トラスコ中山 代表取締役社長 中山 哲也 氏

「当社はお客様の利便性向上を図るため、これまで物流・デジタルなど投資を行ってまいりました。GROUND様とは当社の物流センター『プラネット埼玉』での物流機器導入など、1つのお取引先様としてお取組を進めておりましたが、当社のあるべき姿を実現するにあたり、最新鋭の物流・ITソリューションは今後必要不可欠です。今後さらなる発展を見据え、当社のビジネスや物流における理解が深く、ロボットやAI物流ソフトウェアをはじめ、先端のソリューションの企画・提供で庫内の全体最適を図る能力を兼ね備えた同社との戦略的パートナーシップを締結すべく、資本業務提携を行う運びとなりました。最先端のテクノロジーを導入し、庫内の最適化に取り組んでまいります」

EC市場の急速な成長により、この10年で世界の流通モデルは変化した。消費者ニーズの高度化や多様化、配送短期化、人件費や運送費の高騰、物流施設管理者においては膨大な在庫管理や複数リソースの稼働管理など、流通・物流を取り巻く環境は厳しさを増し、ロボットやAIといった新しいテクノロジーやデータの活用に大きな期待が寄せられている。

また、少子高齢化の加速に伴い、2010年から2060年までの50年間における生産年齢人口の半減が大きな社会的課題の一つとなっている。
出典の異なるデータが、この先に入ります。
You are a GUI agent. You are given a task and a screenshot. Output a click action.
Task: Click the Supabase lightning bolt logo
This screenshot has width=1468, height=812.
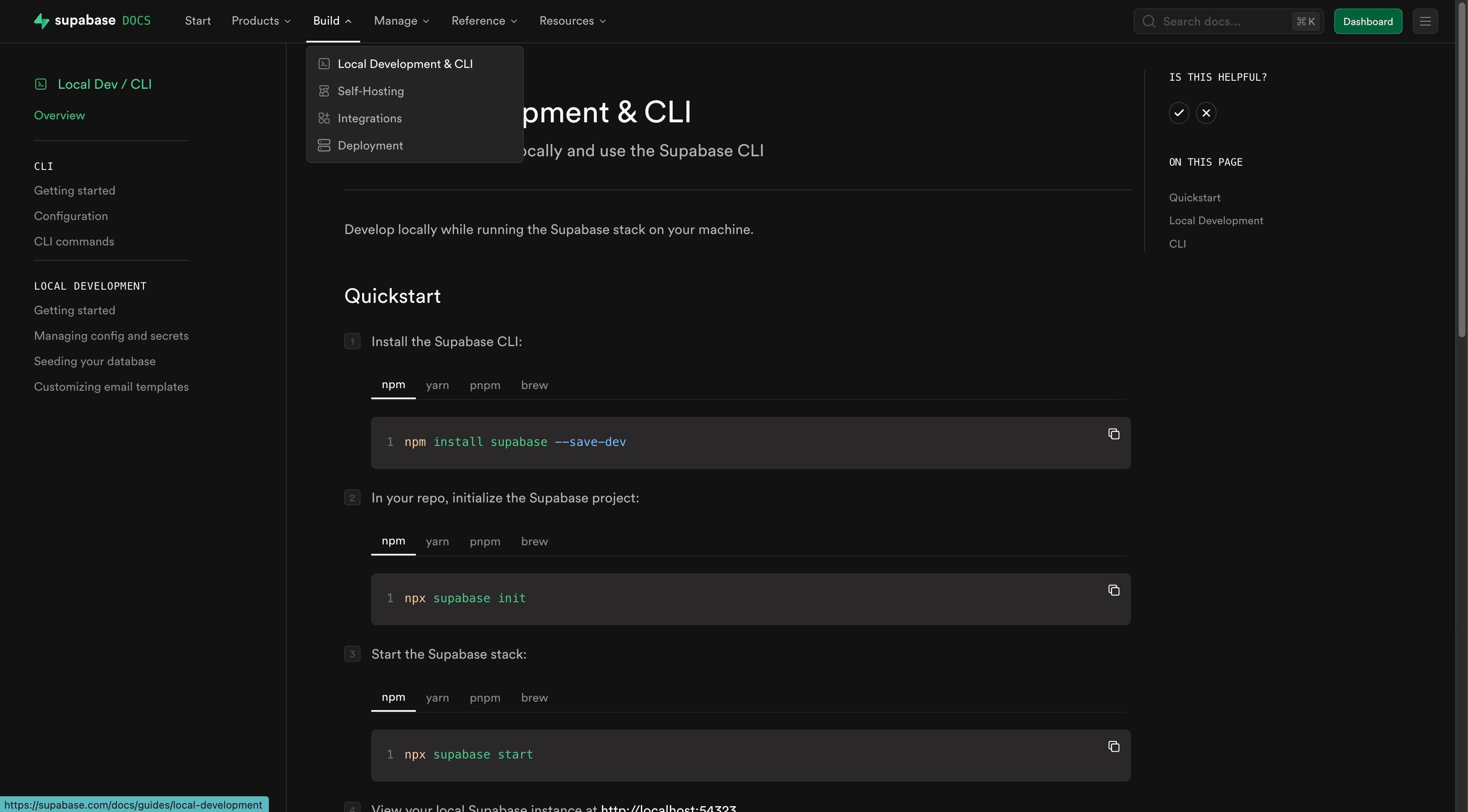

そして新型コロナウイルス感染症の感染拡大に伴う緊急事態宣言や外出自粛要請により、社会インフラとしてECや物流への需要が拡大し、その持続可能なあり方が問われるようになった。こうした背景を受け、今後、物流倉庫内の最適化に向けたニーズがさらに高まることが予想されており、同社の取り組みは、そのトレンドに対応し、果敢に挑戦する、その姿勢の一環と言えそうだ。